| ESTRATTO SCELTO |

Semplifichiamo al massimo per i “non udenti”, in senso evangelico. Papa Benedetto è come il padrone di un’auto minacciato da un rapinatore. Lui docilmente scrive un biglietto in cui dice che rinuncia a guidare la macchina, ma il malvivente si illude di aver ricevuto l’atto di proprietà. Arriva un controllo della Polizia e il delinquente finisce in prigione. Chiaro, no?

Però i nemici del Vicario di Cristo, ostinati e impenitenti fino in fondo, continueranno a dire che “Benedetto si è solo confuso, ma in realtà voleva abdicare”; che “ha usato i termini per non ripetersi”; che “rinunciare al munus è la stessa cosa che rinunciare al ministerium”; che “a 25 anni Ratzinger era modernista”; che “ha la demenza senile e pensa di essere ancora papa”. etc. (Tutte affermazioni realmente proferite).

| RICHIESTA SCRITTA A |
Nei record, riscrivi tutto dalla riga che contiene "will pyautogui.click(x=806, y=744)." fino a quella che contiene "click(751, 267)", sostituendo "icon" con "symbol" e lasciando il resto invariato.

[Record elencati in un dataset]
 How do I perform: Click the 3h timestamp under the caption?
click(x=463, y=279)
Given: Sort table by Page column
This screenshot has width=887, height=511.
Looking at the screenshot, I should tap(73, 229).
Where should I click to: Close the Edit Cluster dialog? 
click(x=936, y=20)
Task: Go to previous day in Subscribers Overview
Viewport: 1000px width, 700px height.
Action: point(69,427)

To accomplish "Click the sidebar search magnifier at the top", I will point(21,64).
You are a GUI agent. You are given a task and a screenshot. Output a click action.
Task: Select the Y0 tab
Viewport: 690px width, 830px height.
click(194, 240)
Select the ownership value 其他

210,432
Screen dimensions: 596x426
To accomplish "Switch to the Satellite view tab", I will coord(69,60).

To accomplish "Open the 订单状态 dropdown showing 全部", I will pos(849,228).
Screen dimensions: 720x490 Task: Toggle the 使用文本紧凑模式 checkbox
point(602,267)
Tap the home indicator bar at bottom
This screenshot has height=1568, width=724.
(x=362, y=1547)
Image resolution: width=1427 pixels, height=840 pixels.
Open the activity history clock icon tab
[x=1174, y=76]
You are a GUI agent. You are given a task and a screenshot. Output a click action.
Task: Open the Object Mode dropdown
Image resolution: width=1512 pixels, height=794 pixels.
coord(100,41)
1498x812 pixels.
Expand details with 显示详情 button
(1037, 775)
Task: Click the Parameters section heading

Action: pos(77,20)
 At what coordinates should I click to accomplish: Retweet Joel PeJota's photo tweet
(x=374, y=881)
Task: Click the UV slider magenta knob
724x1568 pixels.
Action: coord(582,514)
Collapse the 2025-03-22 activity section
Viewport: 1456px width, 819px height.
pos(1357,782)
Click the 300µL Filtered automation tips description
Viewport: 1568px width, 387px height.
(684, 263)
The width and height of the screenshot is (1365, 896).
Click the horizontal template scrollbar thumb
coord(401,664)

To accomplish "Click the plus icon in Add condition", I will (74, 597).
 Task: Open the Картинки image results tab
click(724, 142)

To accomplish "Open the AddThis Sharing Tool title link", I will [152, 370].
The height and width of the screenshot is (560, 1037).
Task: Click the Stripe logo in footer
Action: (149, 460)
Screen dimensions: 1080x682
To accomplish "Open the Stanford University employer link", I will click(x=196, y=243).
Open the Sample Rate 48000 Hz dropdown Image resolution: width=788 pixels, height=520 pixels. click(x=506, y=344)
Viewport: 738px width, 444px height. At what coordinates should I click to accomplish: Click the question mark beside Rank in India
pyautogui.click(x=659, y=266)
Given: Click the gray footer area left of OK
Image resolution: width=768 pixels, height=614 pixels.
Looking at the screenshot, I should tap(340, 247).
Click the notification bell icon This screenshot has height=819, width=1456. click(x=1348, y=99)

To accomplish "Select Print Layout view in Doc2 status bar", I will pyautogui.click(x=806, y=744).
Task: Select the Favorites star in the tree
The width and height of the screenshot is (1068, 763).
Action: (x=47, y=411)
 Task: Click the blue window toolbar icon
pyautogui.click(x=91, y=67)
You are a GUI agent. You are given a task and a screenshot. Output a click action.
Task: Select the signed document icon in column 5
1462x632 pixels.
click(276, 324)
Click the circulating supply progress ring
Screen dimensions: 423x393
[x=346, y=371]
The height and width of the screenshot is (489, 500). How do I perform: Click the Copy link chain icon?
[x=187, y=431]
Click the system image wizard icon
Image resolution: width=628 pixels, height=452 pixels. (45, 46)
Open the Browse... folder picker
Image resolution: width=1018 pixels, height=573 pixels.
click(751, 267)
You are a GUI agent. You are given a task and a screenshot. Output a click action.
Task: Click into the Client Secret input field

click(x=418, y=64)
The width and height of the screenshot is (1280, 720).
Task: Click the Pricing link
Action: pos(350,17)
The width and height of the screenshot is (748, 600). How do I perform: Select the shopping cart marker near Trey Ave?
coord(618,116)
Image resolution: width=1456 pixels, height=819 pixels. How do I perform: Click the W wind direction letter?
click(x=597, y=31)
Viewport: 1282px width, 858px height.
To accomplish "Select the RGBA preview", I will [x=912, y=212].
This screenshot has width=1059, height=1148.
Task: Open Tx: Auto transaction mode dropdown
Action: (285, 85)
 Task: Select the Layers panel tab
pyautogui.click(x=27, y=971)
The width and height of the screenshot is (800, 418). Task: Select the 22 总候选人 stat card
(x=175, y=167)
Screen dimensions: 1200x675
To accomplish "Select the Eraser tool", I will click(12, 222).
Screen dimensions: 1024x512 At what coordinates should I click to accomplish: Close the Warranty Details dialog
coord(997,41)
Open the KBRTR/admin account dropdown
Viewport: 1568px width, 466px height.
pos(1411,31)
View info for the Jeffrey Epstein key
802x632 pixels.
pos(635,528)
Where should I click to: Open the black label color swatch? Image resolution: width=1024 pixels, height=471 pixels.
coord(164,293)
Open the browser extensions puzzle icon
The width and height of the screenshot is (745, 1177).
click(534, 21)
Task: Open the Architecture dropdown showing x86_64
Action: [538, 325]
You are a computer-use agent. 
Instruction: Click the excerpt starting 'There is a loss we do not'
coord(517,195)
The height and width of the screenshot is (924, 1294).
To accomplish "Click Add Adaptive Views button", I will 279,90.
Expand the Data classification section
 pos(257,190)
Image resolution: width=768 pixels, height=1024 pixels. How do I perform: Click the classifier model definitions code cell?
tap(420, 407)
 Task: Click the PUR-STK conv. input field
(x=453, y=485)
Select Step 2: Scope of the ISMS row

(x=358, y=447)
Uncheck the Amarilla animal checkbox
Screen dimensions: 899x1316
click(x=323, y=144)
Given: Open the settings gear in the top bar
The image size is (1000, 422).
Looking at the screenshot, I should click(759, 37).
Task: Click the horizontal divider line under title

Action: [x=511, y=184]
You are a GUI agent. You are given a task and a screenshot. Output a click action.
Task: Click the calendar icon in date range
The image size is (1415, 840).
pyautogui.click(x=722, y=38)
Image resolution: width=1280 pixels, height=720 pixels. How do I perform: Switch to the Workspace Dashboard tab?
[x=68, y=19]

| RICHIESTA SCRITTA B |
Secondo l'estratto scelto, a chi viene paragonato papa Benedetto?

| RISULTATO A |
To accomplish "Select Print Layout view in Doc2 status bar", I will pyautogui.click(x=806, y=744).
Task: Select the Favorites star in the tree
The width and height of the screenshot is (1068, 763).
Action: (x=47, y=411)
 Task: Click the blue window toolbar symbol
pyautogui.click(x=91, y=67)
You are a GUI agent. You are given a task and a screenshot. Output a click action.
Task: Select the signed document symbol in column 5
1462x632 pixels.
click(276, 324)
Click the circulating supply progress ring
Screen dimensions: 423x393
[x=346, y=371]
The height and width of the screenshot is (489, 500). How do I perform: Click the Copy link chain symbol?
[x=187, y=431]
Click the system image wizard symbol
Image resolution: width=628 pixels, height=452 pixels. (45, 46)
Open the Browse... folder picker
Image resolution: width=1018 pixels, height=573 pixels.
click(751, 267)

| RISULTATO B |
Al padrone di un'auto minacciato da un rapinatore.